Imagine if the bank you used to buy a house simply forgot about your debts after a while and allowed you to stop making payments?
It sounds too good to be true, but that is exactly the situation with one of Australia’s leading housing finance providers which pumps in an incredible $35 billion a year Australia’s housing market.
The institution of course is the “Bank of Mum and Dad”, which has become a very large lender as Australian property prices vaulted out of the reach of many younger people.
The seeds of this bank have been created by the incredible growth in house prices against household income, rising from around three to four times average incomes in the 1970’s to as high as eight or even 12 times income in some parts of Australia now.

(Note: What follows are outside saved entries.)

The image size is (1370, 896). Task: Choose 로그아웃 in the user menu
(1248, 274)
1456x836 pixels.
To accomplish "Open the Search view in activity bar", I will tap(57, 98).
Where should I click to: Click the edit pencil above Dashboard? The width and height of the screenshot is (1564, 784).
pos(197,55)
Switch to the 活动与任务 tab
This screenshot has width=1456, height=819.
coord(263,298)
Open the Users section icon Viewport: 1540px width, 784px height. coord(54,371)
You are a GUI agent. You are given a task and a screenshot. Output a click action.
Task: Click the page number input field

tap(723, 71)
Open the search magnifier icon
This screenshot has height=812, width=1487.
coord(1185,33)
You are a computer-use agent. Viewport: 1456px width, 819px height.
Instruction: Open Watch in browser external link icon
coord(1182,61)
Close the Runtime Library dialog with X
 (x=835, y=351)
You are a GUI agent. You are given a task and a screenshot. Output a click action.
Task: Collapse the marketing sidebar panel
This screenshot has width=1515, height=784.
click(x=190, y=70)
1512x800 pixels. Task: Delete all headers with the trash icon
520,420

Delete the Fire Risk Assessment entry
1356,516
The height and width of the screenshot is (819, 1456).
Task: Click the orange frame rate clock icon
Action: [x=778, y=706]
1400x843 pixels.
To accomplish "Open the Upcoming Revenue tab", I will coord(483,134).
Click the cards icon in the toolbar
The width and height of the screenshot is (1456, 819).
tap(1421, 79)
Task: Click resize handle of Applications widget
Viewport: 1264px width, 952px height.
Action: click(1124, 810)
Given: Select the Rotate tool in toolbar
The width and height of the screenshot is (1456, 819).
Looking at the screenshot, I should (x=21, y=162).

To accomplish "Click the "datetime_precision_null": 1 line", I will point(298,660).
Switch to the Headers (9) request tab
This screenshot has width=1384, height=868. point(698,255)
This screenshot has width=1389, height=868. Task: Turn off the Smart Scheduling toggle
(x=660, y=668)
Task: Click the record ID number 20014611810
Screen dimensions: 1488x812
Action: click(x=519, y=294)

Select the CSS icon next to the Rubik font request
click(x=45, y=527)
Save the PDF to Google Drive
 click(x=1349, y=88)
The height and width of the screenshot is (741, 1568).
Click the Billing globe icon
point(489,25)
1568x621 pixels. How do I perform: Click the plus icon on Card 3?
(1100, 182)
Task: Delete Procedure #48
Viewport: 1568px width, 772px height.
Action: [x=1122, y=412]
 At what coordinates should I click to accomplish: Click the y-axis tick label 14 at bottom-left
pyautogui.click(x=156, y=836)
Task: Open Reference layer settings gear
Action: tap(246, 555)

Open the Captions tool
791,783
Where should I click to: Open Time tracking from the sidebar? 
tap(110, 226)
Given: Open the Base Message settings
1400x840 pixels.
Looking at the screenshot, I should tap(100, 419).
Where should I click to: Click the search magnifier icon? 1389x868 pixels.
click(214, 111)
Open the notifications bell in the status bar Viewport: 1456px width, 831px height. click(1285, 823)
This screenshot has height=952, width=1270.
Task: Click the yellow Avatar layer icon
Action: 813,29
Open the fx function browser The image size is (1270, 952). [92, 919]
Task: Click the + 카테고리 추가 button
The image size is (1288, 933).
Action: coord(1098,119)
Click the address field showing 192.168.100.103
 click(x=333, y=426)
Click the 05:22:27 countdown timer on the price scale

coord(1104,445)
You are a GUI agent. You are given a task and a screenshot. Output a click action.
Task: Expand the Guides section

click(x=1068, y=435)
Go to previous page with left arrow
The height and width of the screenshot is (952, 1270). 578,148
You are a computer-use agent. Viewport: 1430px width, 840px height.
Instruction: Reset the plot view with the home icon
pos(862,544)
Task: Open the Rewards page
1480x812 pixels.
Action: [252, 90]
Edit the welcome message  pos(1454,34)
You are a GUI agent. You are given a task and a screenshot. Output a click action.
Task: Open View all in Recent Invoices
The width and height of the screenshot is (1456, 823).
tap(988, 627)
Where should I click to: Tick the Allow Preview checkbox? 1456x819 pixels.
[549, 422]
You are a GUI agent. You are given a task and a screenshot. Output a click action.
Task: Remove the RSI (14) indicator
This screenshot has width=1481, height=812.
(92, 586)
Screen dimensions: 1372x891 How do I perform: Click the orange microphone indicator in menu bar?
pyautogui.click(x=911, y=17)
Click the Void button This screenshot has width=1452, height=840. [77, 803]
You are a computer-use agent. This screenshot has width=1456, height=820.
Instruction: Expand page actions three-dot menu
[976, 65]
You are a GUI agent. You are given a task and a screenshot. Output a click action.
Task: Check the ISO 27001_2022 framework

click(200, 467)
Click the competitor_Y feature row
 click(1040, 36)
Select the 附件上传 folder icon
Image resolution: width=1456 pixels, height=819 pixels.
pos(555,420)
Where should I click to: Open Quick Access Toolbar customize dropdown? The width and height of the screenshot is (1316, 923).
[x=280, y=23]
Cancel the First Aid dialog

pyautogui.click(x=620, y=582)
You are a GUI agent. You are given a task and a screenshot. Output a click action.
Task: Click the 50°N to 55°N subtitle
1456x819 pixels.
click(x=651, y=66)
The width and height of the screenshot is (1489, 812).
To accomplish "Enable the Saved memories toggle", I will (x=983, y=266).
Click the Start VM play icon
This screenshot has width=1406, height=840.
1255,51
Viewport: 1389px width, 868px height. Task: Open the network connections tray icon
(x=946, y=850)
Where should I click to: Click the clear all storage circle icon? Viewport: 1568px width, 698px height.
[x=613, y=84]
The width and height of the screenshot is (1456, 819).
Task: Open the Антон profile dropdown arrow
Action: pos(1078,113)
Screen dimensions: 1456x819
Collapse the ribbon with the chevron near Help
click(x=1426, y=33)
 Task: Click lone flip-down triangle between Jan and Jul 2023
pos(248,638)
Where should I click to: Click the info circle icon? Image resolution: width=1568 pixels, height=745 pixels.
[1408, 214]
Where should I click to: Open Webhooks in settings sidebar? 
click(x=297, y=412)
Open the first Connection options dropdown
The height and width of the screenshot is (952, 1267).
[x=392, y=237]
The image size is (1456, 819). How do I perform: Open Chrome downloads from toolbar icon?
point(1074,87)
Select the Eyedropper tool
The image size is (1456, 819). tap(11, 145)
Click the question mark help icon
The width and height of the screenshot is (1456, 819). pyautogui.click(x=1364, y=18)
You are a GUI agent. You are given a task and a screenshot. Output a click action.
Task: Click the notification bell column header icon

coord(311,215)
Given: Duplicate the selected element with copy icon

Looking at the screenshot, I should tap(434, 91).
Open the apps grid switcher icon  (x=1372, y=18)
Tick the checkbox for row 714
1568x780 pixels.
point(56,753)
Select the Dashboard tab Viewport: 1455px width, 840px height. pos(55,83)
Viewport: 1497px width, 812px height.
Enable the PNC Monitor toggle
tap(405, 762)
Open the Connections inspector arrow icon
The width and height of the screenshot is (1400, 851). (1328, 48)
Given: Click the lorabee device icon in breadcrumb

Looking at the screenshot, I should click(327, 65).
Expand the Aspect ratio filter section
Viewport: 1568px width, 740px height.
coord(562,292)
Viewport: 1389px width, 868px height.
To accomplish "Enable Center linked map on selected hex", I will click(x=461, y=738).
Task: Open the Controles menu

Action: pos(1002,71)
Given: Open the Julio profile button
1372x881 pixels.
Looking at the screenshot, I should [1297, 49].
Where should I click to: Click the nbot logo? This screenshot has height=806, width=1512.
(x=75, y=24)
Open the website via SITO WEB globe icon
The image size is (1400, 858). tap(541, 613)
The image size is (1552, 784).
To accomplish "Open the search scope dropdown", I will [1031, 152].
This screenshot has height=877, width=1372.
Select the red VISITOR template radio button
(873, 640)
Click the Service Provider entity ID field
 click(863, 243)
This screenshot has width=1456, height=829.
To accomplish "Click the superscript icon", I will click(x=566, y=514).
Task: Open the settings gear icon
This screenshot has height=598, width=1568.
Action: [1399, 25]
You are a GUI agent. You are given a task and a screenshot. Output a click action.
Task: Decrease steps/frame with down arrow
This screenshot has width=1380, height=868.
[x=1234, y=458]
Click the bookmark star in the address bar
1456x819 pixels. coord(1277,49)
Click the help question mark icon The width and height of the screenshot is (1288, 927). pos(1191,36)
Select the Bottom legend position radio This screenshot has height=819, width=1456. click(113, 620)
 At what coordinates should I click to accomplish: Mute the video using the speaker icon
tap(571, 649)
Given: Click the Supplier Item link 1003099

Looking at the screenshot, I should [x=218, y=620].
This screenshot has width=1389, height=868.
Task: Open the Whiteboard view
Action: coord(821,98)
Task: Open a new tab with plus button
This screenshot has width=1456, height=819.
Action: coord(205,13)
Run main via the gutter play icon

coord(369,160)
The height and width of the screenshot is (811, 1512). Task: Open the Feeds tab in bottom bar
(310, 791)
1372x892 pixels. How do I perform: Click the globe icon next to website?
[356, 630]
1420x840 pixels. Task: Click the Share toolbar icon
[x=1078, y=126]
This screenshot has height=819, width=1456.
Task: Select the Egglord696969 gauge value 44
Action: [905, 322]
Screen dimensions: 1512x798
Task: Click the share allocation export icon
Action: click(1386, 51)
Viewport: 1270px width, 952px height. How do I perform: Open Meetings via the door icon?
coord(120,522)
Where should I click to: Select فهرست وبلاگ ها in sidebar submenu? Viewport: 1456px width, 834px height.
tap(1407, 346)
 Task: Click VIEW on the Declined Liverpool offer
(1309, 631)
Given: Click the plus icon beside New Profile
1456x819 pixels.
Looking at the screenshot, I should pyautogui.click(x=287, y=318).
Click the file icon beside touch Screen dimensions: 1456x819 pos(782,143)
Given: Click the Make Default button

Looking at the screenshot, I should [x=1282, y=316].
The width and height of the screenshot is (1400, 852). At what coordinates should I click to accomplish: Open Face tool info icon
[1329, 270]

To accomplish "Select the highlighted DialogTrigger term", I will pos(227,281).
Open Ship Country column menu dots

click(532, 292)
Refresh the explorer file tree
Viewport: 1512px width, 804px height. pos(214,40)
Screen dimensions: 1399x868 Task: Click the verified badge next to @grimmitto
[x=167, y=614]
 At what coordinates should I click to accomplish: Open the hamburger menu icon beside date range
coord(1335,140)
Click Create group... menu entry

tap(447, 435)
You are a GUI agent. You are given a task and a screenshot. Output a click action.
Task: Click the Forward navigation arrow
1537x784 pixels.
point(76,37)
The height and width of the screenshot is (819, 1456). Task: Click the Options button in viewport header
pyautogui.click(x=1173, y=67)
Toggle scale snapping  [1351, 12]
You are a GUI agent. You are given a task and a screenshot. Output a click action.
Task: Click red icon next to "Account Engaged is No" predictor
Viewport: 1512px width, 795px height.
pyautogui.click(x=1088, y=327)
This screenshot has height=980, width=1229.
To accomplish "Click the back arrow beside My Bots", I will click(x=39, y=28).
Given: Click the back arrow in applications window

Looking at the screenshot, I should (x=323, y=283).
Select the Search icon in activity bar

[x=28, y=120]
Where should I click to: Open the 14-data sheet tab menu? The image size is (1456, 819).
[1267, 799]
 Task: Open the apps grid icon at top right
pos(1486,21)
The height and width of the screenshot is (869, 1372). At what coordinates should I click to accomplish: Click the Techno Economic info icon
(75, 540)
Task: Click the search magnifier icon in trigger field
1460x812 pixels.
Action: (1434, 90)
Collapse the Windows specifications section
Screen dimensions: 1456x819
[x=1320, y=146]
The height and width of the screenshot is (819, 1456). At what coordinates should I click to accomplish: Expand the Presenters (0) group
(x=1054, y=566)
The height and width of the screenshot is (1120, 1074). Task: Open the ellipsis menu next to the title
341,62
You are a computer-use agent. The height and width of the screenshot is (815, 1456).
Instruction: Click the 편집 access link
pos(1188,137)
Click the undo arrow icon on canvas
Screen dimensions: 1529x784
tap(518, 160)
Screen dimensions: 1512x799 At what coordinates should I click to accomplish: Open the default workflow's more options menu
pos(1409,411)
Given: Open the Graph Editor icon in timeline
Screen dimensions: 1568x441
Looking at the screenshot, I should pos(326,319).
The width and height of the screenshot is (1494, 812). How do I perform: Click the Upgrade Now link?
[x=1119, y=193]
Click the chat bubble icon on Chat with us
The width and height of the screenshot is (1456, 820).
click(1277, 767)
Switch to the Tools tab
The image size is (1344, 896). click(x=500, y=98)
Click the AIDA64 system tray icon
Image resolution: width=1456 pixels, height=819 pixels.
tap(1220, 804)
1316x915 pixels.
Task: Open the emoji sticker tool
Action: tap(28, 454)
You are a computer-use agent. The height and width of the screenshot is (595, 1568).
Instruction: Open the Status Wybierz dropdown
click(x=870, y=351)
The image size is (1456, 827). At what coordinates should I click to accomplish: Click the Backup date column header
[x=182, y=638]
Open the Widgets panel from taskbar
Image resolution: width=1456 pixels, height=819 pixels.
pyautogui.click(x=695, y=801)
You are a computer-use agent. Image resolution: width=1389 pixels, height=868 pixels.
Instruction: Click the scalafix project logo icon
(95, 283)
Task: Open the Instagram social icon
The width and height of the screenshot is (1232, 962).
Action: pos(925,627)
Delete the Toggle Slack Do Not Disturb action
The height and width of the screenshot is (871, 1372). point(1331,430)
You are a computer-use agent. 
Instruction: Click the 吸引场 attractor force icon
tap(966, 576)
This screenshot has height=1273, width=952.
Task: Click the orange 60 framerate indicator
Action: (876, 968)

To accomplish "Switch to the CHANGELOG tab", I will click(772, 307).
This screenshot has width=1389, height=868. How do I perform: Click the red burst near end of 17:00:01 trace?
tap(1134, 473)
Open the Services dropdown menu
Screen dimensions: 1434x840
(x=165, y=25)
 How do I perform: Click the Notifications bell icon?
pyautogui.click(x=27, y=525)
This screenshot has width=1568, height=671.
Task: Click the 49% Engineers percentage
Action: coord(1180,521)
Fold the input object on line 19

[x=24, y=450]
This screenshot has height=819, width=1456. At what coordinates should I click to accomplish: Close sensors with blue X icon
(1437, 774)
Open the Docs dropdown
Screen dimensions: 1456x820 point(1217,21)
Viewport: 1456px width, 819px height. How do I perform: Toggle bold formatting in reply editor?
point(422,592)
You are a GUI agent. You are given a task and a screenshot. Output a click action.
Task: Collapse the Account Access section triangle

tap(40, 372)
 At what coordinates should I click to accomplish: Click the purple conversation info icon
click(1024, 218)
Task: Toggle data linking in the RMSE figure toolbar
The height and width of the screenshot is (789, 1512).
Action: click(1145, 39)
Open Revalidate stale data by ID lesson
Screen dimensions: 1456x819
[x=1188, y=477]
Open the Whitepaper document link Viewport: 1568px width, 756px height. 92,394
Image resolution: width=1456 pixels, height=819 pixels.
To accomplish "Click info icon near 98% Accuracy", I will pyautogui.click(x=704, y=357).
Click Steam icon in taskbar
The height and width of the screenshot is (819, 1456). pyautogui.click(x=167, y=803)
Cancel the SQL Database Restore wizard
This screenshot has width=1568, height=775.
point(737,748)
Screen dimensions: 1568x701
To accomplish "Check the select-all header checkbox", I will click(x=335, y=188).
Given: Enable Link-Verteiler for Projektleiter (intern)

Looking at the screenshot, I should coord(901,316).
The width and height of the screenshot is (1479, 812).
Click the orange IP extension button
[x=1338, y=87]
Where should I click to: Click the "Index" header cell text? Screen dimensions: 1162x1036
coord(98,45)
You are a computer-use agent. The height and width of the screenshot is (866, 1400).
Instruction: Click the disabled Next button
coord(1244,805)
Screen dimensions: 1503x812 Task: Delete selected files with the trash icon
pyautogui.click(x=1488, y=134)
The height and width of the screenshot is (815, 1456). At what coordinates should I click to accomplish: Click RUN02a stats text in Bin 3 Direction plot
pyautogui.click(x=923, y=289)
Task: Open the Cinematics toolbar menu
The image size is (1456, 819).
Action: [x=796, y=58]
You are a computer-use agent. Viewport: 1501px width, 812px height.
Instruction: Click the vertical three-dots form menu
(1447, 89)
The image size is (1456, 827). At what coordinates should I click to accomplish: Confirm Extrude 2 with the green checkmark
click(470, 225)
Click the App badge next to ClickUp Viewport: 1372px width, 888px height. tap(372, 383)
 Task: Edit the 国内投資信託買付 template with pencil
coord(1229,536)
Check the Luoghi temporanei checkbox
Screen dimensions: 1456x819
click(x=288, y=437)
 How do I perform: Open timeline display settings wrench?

Faced with their children being unable to buy somewhere to live and many years of hard graft just to save a meaningful deposit, many parents started getting them over the hump with gifts or loans which have kept rising over time as prices keep growing.
Loans Increasingly Non-Performing
Initially the idea of many of these “loans” was that they would be paid back, sometimes with interest but over time the lending conditions at the bank of mum and dad grew less onerous.
Other forms of parental lending include providing rent-free housing, co-ownership or acting as guarantor for the loan but, as the amounts have increased, the prospects of the “bank” getting any loan repayment has also dropped.
Instead, the complications have been rising.
Issues Aplenty
There are plenty of worrying issues with being shut out of property ownership including delayed family formation, a reluctance to move out of home and even an unhealthy reliance on financial assistance from parents to meet living expenses.
Then there is the thorny issue of how to equalise things between siblings if one needs a loan from the bank of mum and dad but others do not.
With the growing lack of loan repayments, getting a loan from the bank of mum and dad is increasingly like an early inheritance.
Making such an arrangement fair over time to other children is a really curly issue, particularly when you factor in the potential reduction of inheritances due to long periods in aged care.
Fairness a Difficult Issue
Is the child that gets an early inheritance the lucky one who got in early when there was still something on the pot or are they going to miss out later on when the final inheritance is split up?
Another risk is a divorce or break up for the person who got the loan from the bank of mum and dad—that money could well be split up with other matrimonial assets unless there is a well-documented loan in place.
The other side of the issue is whether the bank of mum and dad can actually afford to deprive themselves of a chunk of their money without jeopardising their own retirement years.
The bank “loan” might start with promises of later support or repayment if needed but over time such promises can be forgotten or be impossible to fulfil without a property sale.
Documentation Worth Considering
Given the sensitivity of family relationships these are all thorny issues that need to be faced head on—we are, after all, talking about $35 billion a year here!
Some of the many tips are to check that any loan is viable for the parents, that if required lawyers, accountants, and even financial planners are involved in the discussion and documentation of the deal and that there is a judgement call made that proceeding won’t cause any deeper family issues down the track.
It is a difficult issue all around but with property prices outperforming income over the long term it is not an issue that will go away anytime soon.